Copy the rows that begin with the line containing "Given: Open the download history clock icon" and run through the last of the rows, reproducing each line unchanged.

___

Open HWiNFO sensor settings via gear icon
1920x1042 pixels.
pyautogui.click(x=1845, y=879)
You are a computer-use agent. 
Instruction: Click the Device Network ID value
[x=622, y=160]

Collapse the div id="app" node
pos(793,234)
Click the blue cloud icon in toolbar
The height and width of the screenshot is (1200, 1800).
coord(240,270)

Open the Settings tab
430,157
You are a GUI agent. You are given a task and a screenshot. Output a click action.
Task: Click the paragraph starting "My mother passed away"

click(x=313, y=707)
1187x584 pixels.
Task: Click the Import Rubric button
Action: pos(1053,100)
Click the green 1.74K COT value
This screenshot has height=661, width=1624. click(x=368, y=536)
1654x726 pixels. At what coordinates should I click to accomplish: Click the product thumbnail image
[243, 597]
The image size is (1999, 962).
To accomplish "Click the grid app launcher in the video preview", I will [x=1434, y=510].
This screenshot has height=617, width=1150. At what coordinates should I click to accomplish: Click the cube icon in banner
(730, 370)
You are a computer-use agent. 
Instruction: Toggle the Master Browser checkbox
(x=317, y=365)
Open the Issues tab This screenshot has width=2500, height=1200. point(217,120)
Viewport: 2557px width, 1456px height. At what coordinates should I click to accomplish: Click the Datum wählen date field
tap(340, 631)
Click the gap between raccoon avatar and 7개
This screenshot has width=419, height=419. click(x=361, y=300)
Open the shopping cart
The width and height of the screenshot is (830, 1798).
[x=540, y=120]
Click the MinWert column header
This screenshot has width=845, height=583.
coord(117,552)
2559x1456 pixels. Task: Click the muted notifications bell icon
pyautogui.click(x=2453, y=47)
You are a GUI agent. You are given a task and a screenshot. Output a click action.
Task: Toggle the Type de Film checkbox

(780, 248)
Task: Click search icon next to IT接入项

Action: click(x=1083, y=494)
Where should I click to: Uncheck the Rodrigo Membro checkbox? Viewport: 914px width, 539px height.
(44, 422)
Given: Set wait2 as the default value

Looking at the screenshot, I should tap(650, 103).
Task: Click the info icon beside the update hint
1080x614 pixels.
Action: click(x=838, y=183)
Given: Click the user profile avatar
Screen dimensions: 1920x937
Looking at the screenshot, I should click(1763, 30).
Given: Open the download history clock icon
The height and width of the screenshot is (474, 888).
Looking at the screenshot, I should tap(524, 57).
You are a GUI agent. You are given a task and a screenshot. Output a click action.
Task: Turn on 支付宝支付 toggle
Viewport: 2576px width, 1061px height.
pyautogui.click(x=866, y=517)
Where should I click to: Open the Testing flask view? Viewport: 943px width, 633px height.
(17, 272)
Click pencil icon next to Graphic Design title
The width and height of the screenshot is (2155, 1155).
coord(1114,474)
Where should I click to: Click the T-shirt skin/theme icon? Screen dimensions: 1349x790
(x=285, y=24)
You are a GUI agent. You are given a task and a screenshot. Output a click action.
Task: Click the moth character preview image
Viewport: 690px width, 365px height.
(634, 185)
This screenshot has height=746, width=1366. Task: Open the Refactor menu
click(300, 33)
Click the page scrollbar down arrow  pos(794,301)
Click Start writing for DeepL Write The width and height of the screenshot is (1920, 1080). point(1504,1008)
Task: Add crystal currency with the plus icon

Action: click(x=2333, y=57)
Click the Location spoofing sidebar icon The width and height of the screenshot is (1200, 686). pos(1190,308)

___

■ **Answer to this task**:
Given: Open the download history clock icon
The height and width of the screenshot is (474, 888).
Looking at the screenshot, I should tap(524, 57).
You are a GUI agent. You are given a task and a screenshot. Output a click action.
Task: Turn on 支付宝支付 toggle
Viewport: 2576px width, 1061px height.
pyautogui.click(x=866, y=517)
Where should I click to: Open the Testing flask view? Viewport: 943px width, 633px height.
(17, 272)
Click pencil icon next to Graphic Design title
The width and height of the screenshot is (2155, 1155).
coord(1114,474)
Where should I click to: Click the T-shirt skin/theme icon? Screen dimensions: 1349x790
(x=285, y=24)
You are a GUI agent. You are given a task and a screenshot. Output a click action.
Task: Click the moth character preview image
Viewport: 690px width, 365px height.
(634, 185)
This screenshot has height=746, width=1366. Task: Open the Refactor menu
click(300, 33)
Click the page scrollbar down arrow  pos(794,301)
Click Start writing for DeepL Write The width and height of the screenshot is (1920, 1080). point(1504,1008)
Task: Add crystal currency with the plus icon

Action: click(x=2333, y=57)
Click the Location spoofing sidebar icon The width and height of the screenshot is (1200, 686). pos(1190,308)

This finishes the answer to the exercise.